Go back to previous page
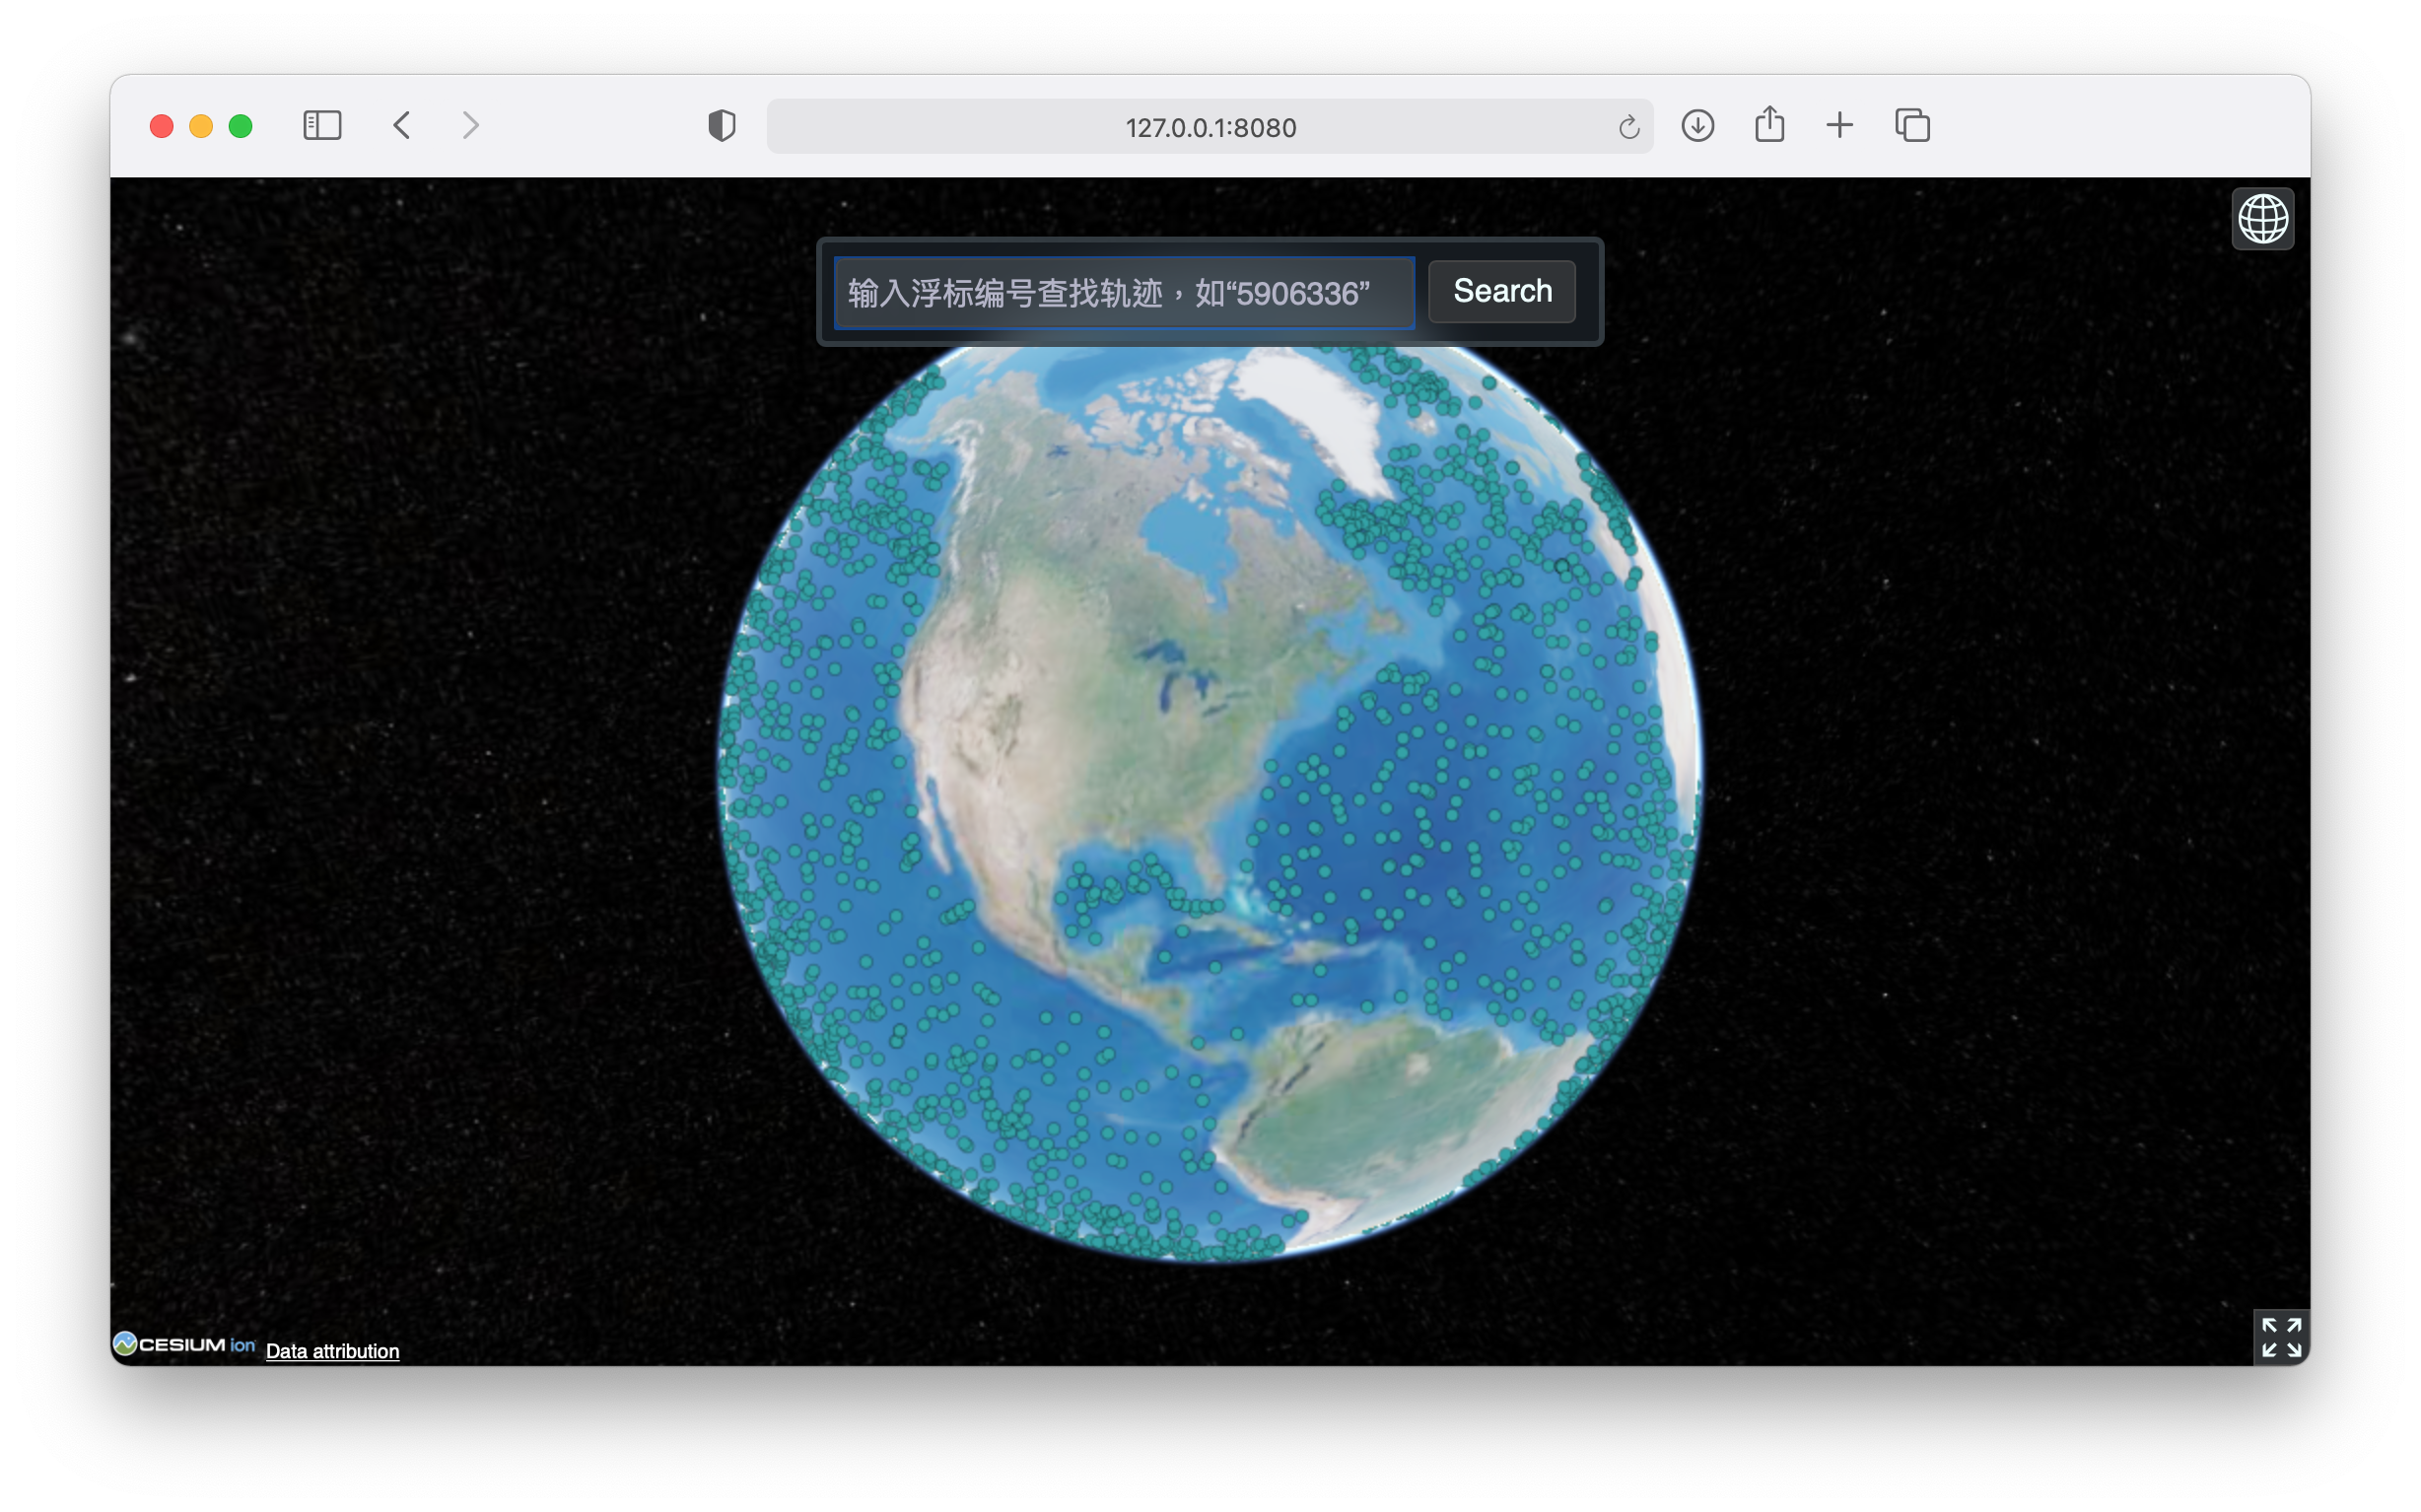The width and height of the screenshot is (2421, 1512). [402, 126]
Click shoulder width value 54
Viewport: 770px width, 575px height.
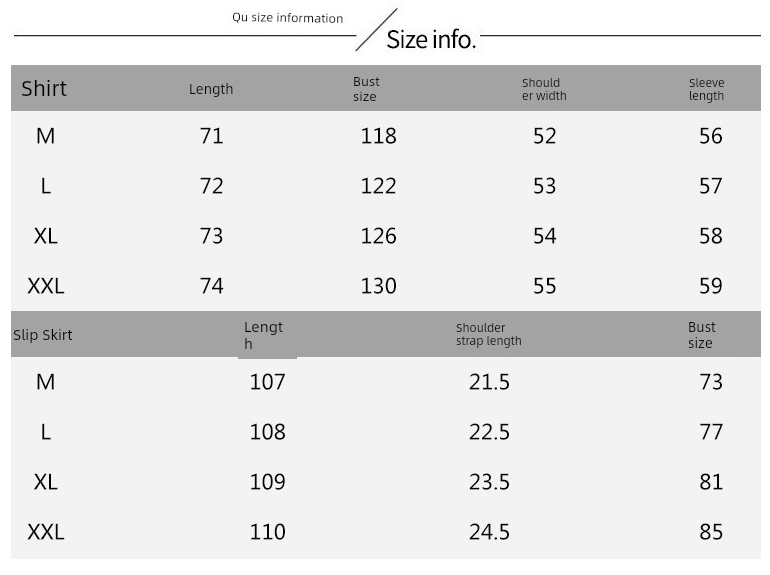pos(545,236)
-.-.-
_Problem details_. Reproduce every line of the listing above word for word, leaving out the pictures.

_Exercise result_.
Go back to previous page
The width and height of the screenshot is (2421, 1512). [402, 126]
Click shoulder width value 54
Viewport: 770px width, 575px height.
pos(545,236)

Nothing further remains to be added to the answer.